Novel object recognition (NOR) test
This experiment took placed in a square open enclosure of 50 × 50cm2, surrounded by four walls of 50cm2 elevation. At the beginning of the test, each rat was allowed to liberally explore the device for 5 min in the absence of any object. Twenty-four hours later, the animals have explored two matching objects (A1 and A2) positioned at the two adjacent corners of the device at 10 cm from the walls, for 5 min; this was the ‘acquisition’ session. Exploration was only called when the rat had a nose directed fewer than one cm to the object while nibbling and marking were not measured exploration. After a postponement of 24 h, the rats were again positioned in the device, but this time, one of the two identical objects was replaced by another entirely different (B). The animal is permitted to explore the two different objects for 5 min [13, 14].

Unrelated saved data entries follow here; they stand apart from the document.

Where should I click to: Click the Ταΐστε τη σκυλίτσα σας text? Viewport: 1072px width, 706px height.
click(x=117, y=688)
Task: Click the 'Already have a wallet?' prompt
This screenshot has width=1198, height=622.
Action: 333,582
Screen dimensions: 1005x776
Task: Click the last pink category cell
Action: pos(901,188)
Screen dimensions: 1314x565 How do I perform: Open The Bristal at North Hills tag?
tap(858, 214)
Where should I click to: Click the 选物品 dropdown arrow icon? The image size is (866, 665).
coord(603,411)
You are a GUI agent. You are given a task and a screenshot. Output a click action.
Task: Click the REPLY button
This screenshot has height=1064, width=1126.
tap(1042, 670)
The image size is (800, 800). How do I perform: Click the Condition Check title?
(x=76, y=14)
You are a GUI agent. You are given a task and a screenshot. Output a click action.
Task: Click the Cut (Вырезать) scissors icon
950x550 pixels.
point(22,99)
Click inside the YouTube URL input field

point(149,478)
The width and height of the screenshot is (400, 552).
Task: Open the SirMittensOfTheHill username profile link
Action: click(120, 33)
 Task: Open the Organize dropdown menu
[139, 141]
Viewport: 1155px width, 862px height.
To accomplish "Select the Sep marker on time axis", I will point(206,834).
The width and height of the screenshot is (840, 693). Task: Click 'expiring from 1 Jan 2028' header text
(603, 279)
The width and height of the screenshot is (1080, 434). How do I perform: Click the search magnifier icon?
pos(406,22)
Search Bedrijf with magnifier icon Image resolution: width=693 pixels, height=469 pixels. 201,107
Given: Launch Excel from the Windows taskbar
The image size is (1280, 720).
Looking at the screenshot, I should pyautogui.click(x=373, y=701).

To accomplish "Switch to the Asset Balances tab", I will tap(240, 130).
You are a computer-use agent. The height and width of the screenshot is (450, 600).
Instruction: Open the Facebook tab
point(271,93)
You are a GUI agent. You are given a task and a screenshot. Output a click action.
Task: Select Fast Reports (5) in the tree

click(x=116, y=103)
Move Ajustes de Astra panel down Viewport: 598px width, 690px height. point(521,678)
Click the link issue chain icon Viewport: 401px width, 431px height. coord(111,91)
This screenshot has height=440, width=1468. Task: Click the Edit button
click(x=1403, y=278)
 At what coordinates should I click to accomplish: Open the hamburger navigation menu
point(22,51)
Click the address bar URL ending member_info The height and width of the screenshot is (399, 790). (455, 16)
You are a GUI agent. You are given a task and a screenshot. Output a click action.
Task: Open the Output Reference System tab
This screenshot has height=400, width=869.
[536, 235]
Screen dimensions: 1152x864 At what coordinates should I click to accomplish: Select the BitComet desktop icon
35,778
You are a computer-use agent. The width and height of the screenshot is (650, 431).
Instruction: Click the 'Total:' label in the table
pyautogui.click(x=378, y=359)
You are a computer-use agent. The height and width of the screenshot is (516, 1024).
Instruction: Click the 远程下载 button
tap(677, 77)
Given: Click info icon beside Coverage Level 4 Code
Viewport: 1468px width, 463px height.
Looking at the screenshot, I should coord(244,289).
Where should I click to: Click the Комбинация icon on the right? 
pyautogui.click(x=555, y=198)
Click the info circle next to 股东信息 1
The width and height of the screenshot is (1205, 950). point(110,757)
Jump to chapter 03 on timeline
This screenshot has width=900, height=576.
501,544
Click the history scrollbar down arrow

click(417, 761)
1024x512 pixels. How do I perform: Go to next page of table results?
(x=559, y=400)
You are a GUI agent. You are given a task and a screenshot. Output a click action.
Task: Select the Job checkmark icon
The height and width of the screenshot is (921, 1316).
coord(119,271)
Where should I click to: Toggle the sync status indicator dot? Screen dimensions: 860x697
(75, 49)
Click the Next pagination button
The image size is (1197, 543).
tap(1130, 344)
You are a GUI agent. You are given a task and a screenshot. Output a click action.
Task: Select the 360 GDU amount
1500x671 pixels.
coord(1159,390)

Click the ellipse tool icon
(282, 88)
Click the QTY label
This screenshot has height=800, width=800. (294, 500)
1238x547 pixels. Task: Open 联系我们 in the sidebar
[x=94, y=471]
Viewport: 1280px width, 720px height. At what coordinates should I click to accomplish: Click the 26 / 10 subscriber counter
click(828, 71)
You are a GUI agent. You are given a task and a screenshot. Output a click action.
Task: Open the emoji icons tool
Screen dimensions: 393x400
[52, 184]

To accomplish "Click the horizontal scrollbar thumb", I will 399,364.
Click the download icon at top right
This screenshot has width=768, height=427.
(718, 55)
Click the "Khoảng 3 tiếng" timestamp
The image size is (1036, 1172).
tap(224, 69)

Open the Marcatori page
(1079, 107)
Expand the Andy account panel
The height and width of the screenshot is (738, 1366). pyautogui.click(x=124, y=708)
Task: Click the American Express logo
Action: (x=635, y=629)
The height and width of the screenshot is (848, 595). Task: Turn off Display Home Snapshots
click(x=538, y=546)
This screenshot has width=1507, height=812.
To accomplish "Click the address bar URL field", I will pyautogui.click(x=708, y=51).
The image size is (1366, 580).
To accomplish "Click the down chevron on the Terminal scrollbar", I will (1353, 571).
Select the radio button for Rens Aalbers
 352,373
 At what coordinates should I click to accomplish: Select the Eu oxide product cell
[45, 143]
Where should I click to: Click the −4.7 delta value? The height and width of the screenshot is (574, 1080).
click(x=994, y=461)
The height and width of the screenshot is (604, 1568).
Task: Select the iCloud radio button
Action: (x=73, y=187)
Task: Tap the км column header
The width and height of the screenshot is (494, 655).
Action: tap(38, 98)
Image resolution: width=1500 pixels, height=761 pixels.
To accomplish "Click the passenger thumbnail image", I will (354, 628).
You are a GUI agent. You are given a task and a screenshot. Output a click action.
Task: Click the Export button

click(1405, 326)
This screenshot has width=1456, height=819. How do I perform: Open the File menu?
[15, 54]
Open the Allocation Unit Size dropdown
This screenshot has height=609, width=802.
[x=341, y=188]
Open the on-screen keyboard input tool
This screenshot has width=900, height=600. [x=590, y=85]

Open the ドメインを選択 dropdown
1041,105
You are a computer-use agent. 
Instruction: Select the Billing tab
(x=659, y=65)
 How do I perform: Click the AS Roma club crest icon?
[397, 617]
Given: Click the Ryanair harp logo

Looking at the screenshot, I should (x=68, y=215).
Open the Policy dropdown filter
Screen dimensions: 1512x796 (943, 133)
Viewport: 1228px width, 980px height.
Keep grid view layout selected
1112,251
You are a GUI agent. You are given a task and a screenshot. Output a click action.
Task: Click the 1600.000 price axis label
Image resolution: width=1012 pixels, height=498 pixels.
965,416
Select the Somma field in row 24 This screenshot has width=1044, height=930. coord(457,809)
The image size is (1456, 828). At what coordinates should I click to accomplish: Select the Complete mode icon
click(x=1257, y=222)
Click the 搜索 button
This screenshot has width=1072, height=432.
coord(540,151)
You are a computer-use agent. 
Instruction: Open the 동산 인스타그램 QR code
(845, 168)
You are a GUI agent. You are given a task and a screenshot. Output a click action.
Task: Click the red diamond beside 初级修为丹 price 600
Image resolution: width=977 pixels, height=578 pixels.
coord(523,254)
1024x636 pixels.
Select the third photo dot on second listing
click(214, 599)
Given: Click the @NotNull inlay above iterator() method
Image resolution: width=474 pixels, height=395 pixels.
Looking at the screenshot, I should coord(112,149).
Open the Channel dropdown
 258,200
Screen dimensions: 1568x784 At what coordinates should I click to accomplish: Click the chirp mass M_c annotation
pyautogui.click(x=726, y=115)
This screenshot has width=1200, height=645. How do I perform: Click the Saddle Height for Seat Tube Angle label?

The state of memory was calculated by the following equation:
$${\text{Recognition}}\;{\text{index}} = {\text{time}}\;{\text{spent}}\;{\text{in}}\;{\text{discovering}}\;{\text{the}}\;{\text{object}}\;{\text{B}}/{\text{Sigma}}\;{\text{time}}\;{\text{spent}}\;{\text{exploring}}\;{\text{objects}}\;{\text{A}}\;{\text{and}}\;{\text{B}} \;[{13}].$$
Elevated plus maze
The memory power of the rodents can be investigated efficiently by using an elevated plus maze. Rat elevated plus maze is specified with a central platform (10 cm × 10 cm) associated with two open arms (50cmx10cm) and two enclosed arms (50 cm × 40 cm × 10 cm) [15]. An elevation of 50 cm height from the floor was provided while positioning the maze. On the sixth day of propionic acid administration, the experiments were carried out to record the ‘transfer latency (TL)’ in seconds [15]. This was considered as a training session for each rat; before returning to its home cage rats were permitted to explore the maze for an extra 2 min. After 24 h (i.e., the seventh day of PPA infusion/28th day of the extract administration), each of the rats was examined for their retention memory [15, 16].
On the 8th day (29th day of the study), animals were killed by ethically approved euthanasia method—cervical dislocation, and brain tissues extracted and homogenized using a tissue homogenizer, and it was preserved /stored at −80˚C for further analysis of neurotransmitters like serotonin [17] and glutamate [18].
Statistical analysis
Statistical validation of the data was done with the help of computer software GraphPad Prism version 8; statistical test utilized was ANOVA, followed by Dunnett's multiple comparison test.
All the values in the tabular column represent the Mean ± SD (Standard deviation), n = 6 (6 rats in each group).